Item coordinate data:
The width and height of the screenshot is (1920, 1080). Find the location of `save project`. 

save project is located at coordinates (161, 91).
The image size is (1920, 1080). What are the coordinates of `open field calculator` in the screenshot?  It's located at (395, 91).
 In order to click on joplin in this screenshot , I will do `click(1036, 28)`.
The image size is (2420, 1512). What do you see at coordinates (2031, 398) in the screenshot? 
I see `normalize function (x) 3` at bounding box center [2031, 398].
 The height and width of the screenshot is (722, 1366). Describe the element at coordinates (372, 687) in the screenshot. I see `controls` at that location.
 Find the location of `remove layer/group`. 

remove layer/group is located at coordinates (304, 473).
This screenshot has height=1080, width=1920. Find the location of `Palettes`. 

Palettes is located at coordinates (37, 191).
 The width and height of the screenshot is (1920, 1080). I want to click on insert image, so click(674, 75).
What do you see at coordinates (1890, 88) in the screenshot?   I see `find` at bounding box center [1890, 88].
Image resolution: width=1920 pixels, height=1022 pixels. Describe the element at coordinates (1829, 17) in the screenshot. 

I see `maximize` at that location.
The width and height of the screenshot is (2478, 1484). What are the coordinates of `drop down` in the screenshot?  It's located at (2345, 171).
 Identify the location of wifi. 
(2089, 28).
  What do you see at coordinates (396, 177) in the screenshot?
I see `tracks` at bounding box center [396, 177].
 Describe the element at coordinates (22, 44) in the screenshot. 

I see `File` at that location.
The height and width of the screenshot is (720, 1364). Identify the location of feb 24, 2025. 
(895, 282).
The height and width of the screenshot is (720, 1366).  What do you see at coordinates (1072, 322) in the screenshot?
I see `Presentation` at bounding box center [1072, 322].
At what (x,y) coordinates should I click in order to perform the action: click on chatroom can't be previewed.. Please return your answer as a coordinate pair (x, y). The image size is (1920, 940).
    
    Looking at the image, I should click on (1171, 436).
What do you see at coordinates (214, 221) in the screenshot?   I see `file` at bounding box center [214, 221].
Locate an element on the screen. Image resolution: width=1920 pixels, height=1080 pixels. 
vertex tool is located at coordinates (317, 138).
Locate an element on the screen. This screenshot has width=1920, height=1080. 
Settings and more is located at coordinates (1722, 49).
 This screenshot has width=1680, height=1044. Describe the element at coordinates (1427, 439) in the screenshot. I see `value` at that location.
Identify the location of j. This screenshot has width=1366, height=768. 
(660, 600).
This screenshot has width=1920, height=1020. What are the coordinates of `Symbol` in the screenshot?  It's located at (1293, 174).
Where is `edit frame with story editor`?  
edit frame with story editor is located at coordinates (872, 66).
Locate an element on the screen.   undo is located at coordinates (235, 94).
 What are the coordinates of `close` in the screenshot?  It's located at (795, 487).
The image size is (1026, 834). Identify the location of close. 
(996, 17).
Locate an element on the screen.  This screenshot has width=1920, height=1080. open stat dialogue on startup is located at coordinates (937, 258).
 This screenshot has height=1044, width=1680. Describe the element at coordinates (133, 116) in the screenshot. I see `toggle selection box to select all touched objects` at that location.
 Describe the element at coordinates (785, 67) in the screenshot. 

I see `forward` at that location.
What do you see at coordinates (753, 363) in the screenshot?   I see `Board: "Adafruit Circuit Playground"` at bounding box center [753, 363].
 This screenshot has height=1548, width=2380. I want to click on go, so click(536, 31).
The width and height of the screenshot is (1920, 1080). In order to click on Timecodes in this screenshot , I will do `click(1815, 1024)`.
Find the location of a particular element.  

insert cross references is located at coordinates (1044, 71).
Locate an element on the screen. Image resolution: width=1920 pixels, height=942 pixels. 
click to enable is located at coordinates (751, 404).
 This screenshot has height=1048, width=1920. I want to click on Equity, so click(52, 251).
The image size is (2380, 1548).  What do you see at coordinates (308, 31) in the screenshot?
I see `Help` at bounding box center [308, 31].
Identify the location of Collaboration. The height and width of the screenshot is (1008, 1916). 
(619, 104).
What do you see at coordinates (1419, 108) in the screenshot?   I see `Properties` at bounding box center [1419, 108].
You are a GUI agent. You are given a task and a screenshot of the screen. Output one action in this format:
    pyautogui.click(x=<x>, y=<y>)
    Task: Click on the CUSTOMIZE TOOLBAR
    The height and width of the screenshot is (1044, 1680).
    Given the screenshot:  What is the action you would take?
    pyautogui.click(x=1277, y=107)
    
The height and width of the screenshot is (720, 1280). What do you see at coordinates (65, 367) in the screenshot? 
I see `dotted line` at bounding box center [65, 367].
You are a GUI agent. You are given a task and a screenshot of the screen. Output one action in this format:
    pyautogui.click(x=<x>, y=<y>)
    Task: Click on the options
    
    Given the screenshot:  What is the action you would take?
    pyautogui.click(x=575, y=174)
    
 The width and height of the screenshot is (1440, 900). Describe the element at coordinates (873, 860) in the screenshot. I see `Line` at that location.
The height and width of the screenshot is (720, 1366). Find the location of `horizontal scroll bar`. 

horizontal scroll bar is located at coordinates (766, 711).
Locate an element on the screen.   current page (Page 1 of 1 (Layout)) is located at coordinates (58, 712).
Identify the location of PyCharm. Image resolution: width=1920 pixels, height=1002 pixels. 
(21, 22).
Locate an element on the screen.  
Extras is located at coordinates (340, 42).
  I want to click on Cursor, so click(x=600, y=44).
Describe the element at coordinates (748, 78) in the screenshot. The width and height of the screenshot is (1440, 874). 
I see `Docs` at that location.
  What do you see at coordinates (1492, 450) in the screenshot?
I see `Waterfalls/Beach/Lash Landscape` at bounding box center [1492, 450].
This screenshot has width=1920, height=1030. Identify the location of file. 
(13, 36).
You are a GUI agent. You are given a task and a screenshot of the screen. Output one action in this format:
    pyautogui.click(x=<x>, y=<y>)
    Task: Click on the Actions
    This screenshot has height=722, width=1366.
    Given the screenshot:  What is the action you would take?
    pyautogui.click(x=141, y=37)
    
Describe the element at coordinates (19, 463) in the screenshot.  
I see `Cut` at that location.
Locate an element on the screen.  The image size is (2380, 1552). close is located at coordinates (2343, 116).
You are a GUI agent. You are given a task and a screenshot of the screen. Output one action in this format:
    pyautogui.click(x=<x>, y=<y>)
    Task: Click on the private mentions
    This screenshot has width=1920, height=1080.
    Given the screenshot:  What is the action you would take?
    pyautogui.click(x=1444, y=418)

WHAT TO WORK ON: Copy out word for word the lines of the material from the one containing "Identify the location of PyCharm." through the one containing "I want to click on Cursor, so", including both of those lines.

REPLY:
Identify the location of PyCharm. Image resolution: width=1920 pixels, height=1002 pixels. 
(21, 22).
Locate an element on the screen.  
Extras is located at coordinates (340, 42).
  I want to click on Cursor, so click(x=600, y=44).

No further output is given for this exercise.